**Work order**
Tally the lines in the entries where the string "Policy" appears, and write only the total.

┄┄┄┄┄┄┄┄┄┄┄┄┄┄┄┄┄┄┄┄

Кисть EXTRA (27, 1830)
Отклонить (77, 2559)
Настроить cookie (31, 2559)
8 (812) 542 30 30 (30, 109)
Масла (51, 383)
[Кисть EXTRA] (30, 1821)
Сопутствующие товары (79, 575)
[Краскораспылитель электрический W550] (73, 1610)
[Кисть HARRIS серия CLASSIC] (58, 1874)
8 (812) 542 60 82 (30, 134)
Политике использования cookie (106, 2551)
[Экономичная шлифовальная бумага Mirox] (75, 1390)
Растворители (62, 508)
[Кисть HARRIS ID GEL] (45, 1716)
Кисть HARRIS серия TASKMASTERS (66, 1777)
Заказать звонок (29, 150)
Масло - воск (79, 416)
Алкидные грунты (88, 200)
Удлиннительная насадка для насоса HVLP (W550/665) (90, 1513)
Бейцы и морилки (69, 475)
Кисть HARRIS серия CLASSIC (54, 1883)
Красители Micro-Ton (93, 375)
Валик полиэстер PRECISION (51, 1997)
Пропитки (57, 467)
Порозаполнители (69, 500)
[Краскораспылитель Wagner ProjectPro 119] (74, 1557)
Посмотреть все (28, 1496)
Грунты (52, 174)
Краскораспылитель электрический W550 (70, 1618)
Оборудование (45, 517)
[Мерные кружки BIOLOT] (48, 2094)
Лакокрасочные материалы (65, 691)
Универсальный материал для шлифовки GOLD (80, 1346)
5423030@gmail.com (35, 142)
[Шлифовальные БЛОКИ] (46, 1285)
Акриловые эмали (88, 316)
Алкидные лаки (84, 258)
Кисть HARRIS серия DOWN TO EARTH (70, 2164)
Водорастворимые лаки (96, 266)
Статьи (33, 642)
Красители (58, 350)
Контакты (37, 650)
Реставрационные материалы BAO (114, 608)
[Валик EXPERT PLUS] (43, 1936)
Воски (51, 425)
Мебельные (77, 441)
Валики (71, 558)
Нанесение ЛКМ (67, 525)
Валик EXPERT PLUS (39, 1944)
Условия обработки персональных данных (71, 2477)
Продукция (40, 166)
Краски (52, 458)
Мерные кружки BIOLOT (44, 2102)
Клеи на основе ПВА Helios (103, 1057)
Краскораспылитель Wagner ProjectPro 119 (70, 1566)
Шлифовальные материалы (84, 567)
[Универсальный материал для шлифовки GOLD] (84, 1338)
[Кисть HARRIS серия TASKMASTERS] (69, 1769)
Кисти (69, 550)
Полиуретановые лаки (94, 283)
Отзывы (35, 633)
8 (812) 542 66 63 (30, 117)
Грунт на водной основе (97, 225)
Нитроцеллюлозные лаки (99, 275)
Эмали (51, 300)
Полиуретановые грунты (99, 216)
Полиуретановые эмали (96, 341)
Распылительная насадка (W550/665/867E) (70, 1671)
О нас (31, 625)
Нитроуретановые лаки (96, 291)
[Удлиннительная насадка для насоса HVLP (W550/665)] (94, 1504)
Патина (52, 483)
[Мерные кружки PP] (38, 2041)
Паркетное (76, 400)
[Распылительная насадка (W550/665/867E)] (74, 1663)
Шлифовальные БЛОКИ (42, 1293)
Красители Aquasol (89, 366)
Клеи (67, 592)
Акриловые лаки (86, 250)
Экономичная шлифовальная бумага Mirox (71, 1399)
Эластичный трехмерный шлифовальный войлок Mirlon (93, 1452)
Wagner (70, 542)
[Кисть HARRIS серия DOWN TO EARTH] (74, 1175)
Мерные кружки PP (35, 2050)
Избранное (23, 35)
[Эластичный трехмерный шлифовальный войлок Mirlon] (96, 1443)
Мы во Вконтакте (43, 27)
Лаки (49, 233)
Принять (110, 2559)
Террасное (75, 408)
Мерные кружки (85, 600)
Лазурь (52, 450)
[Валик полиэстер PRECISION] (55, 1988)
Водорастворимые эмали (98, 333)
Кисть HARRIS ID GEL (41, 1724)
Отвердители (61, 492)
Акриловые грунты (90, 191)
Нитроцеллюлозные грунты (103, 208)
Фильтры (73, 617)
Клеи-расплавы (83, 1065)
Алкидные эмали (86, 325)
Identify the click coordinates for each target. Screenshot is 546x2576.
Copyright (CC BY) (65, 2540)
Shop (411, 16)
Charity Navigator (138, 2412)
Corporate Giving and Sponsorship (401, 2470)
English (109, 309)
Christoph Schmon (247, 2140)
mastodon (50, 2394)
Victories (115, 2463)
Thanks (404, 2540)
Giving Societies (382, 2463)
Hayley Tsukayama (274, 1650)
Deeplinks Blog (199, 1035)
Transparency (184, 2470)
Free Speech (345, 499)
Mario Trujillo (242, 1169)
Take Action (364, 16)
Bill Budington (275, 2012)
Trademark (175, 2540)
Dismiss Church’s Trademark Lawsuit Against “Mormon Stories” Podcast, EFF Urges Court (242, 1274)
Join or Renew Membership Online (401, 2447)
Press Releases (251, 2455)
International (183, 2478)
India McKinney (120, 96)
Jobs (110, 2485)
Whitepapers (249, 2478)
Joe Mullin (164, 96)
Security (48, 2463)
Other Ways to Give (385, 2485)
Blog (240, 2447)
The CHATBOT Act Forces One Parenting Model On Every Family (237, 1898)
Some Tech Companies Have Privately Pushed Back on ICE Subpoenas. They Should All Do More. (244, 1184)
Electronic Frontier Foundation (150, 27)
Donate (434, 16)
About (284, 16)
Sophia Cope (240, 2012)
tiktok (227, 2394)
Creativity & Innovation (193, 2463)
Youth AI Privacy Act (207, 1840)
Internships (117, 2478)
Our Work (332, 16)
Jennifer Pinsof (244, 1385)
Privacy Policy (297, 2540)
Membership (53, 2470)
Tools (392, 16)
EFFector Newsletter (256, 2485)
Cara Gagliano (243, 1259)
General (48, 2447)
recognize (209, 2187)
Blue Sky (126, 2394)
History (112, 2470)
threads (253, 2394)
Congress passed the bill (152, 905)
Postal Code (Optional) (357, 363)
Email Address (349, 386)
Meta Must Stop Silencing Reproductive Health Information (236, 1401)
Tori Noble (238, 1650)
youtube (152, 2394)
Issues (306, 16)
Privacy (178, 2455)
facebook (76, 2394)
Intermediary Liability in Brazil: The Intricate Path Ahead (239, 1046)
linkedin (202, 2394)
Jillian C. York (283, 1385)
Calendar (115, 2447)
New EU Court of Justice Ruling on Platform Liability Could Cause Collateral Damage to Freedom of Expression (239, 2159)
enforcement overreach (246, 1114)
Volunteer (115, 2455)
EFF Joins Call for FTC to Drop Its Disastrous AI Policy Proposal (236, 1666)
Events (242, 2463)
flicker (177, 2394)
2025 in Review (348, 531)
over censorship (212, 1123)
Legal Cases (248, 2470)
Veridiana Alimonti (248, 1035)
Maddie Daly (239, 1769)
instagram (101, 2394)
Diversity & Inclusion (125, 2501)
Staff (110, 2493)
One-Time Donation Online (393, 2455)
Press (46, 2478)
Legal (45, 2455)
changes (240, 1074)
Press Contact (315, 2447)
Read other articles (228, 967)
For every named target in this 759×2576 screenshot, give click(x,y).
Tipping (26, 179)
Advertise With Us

┄┄┄┄┄┄┄┄┄┄┄┄┄┄┄┄┄┄┄┄

**Response**
2